D’obbligo il divieto di petardi, mortaretti e botti in genere. Staremo a vedere, ma con manzoniano scetticismo. Più curioso il divieto riguardante prodotti naturali, «uova, farina e agrumi» a Boscoreale, «farina » a Pieve di Soligo, «lanci di uova, ortaggi e simili» ad Alatri, «uova, farina o talco» a Gioiosa Marea, «farinacei e uova» a Torre del Greco. Dove la curiosità deriva dal fatto che il divieto riguarda la vendita ai minori, mentre i diciottenni possono evidentemente circolare con sporte piene di uova e ortaggi. Ma soprattutto colpisce l’improvvisa, e quasi commovente, irruzione di una dimenticata Italia contadina, con le sue umili risate davanti ai maggiorenti imbiancati di farina. Così come si risente un’aria di tempi andati nel divieto di mascherarsi, a Pieve di Soligo, «dall’imbrunire fino all’alba», cioè nel tratto di tempo in cui si usava chiudere le porte di città e paesi. Ma, a proposito di maschere, a volte ci si allontana decisamente dalla tradizione. Perché è proprio l’essenza della maschera, cioè il celare la propria identità, a essere negata. A Boscoreale è vietato l’uso di maschere «che precludano l’immediato e sicuro riconoscimento del soggetto». Ma che maschere sono?
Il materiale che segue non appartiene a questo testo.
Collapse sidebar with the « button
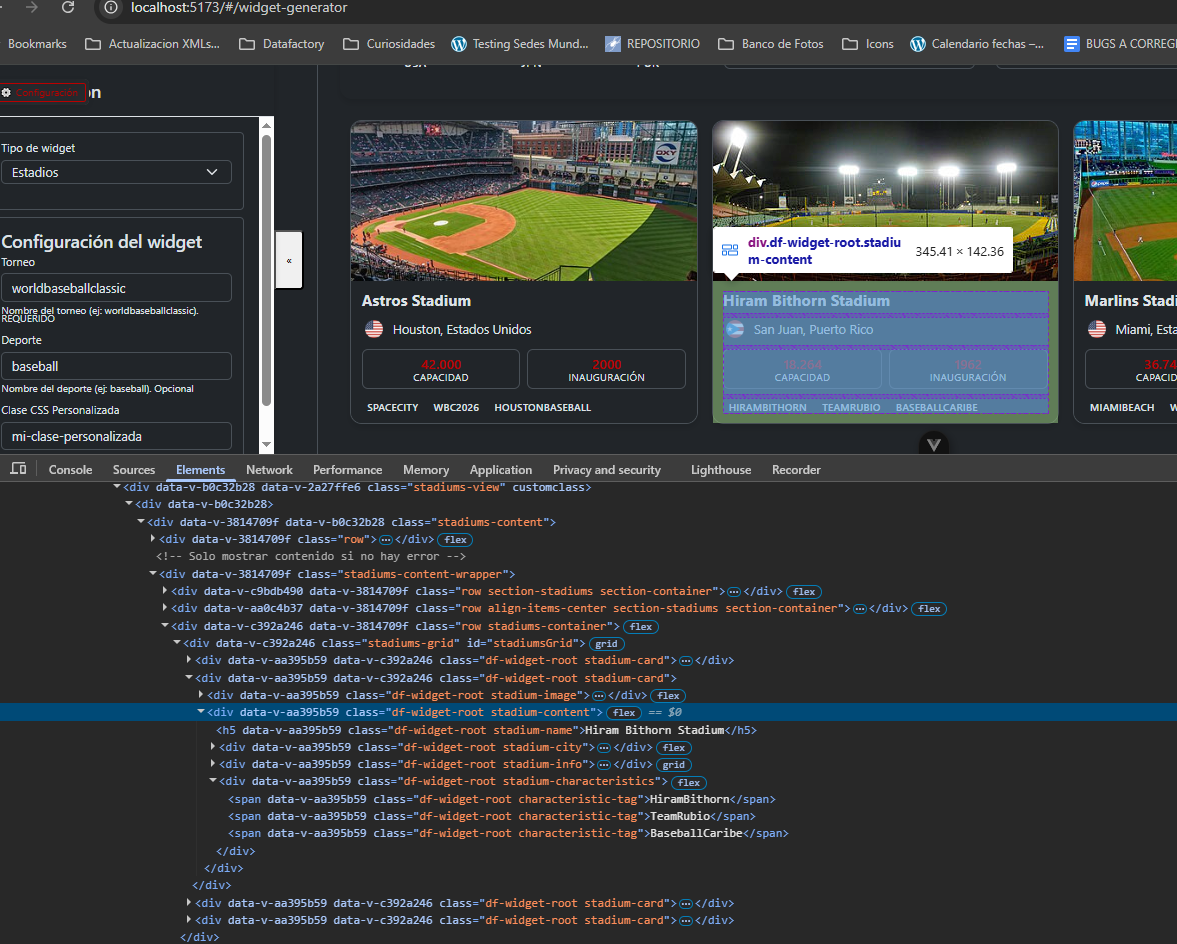This screenshot has width=1177, height=944. [x=289, y=260]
A Pieve di Soligo bisognerà togliersele immediatamente, appena richiesti. Forse, dietro questo diluvio di divieti, ci sono nervi a fior di pelle, c’è una specie di irritazione sorda, che rischia di tramutarsi in acredine. Può darsi che un po’ di farina sia finita negli occhi di qualcuno, che qualcun’altro si sia preso qualche «ortaggio» in testa, che qualche ragazza sia stata un po’ sballottata. Ma c’è di peggio, di molto peggio. Tra il molto peggio c’è l’idea di trasformare il Carnevale — così antico, così lontano, così superstite — in una celebrazione, in una solennità del divertimento, in un evento tutto turistico e promozionale. «Ah, nel comun tripudio, sallo il cielo/ Quanti infelici soffron!», canta la morente Violetta della «Traviata», mentre il coro delle maschere parigine inneggia al trionfo del bue grasso. Tutti siamo un poco infelici, tutti un poco soffriamo. Ma non è il caso di privarci del tutto del bue grasso.